豊かな自然に囲まれた町ハバノル。小さな町ではあるが、観光客や商業人が訪れる。中心街は商店が並び、人々のにぎやかな声が飛び交う。少し離れた所には、民家と畑があり、農作業に汗をながす人々。

16才の少年サングは、本日の仕事木材運びの手伝いをしていた。依頼主のリガロが切り倒した木を、運び安い大きさに切って荷車にのせ、近くにあるリガロの家へ運ぶ。 体力に自信のあるサングは、リガロの作業を手伝いつつ、木材を次々と運ぶ。明るいオレンジ色の断髪で、上下黒の半袖にズボンを着ている。

「サング、ありがとな。今日はこれで終了だ。助かったよ。」

リガロはそう言って、今日の報酬金をくれた。

「ありがとうございます!」 

笑顔で受け取るサング。

「あと、俺の作った物から好きなの一つもっていけよ。」

二人は家具作りを仕事としているリガロの家へ向かった。 

机や椅子等の家具が並んでいる。サングは今特に欲しい家具はなかったし、あまり大きな物を貰うのは気が引けた。サングが手に取ったのは、薄い板を丸く切り、リネの花が彫られたお守りだった。

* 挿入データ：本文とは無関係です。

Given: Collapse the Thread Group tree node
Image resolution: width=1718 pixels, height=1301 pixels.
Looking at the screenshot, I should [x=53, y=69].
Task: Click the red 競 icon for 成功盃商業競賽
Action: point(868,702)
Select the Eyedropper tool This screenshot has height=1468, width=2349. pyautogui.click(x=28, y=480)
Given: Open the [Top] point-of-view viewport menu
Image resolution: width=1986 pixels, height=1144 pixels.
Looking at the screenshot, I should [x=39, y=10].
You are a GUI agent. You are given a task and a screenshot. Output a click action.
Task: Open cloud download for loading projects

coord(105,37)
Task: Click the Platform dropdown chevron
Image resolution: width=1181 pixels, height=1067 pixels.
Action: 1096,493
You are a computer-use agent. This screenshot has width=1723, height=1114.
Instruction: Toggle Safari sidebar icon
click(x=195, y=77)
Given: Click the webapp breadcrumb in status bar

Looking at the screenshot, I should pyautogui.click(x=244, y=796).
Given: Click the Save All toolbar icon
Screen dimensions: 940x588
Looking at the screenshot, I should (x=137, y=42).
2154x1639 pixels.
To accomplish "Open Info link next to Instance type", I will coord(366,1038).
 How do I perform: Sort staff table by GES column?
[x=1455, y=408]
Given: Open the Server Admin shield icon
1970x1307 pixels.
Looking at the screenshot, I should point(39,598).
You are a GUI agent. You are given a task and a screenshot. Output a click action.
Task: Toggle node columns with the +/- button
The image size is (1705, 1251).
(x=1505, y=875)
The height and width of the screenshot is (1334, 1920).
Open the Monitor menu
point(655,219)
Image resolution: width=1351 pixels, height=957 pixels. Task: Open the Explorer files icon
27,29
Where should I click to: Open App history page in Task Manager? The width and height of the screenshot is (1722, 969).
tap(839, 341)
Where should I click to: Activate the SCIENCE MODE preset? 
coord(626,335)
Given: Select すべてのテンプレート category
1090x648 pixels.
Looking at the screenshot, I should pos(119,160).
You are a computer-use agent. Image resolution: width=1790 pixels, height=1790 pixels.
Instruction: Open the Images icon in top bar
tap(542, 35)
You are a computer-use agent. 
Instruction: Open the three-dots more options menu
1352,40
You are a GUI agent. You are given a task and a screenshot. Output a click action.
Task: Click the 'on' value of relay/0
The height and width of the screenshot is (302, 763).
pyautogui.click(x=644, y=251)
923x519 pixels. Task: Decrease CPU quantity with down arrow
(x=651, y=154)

「リガロさん、家具だけじゃなくて、こんな繊細なのも作れるんスね!」

サングは尊敬と驚きの眼差しでリガロを見る。体格の良い中年男リガロが、かわいらしい小物を作っているという意外性にも驚いた。

「まぁな。こういう細かいことも得意なんだ。 」

少し照れるリガロ。

「好きな女にでもやれよ。喜ぶぞ。」 

「ああ、…じゃあこれにするよ。どうもありがとう!」

サングはリガロの家をあとにした。夕暮れ前に仕事が終わったので、近くの森を散策することにする。

お守りは母さんか妹のサラにあげようか、などと考えながら歩く。今日は天気が良く、風が気持ち良かった。

しばらく行くと小川がある。サングは寝転んで休憩する。ここは彼が時々来る場所であった。今日も良く働いたなぁ、と伸びをしながら横に目をやると、少し離れた所にリネの花が群生していた。リネの花はこの地方に咲く花で、サングの好きな花であった。丈が1メートルあり、上に大きな水色の花びらが5つ。美しくまっすぐ立つその姿を見ると、自分の背筋がのび、頑張ろう、と思えるのだ。摘んで帰ろう、花好きな母も喜ぶだろうと思い、花へと近づく。

サングは そこで思いもよらぬものを見た。リネの花に囲まれ、少女が横たわっていた。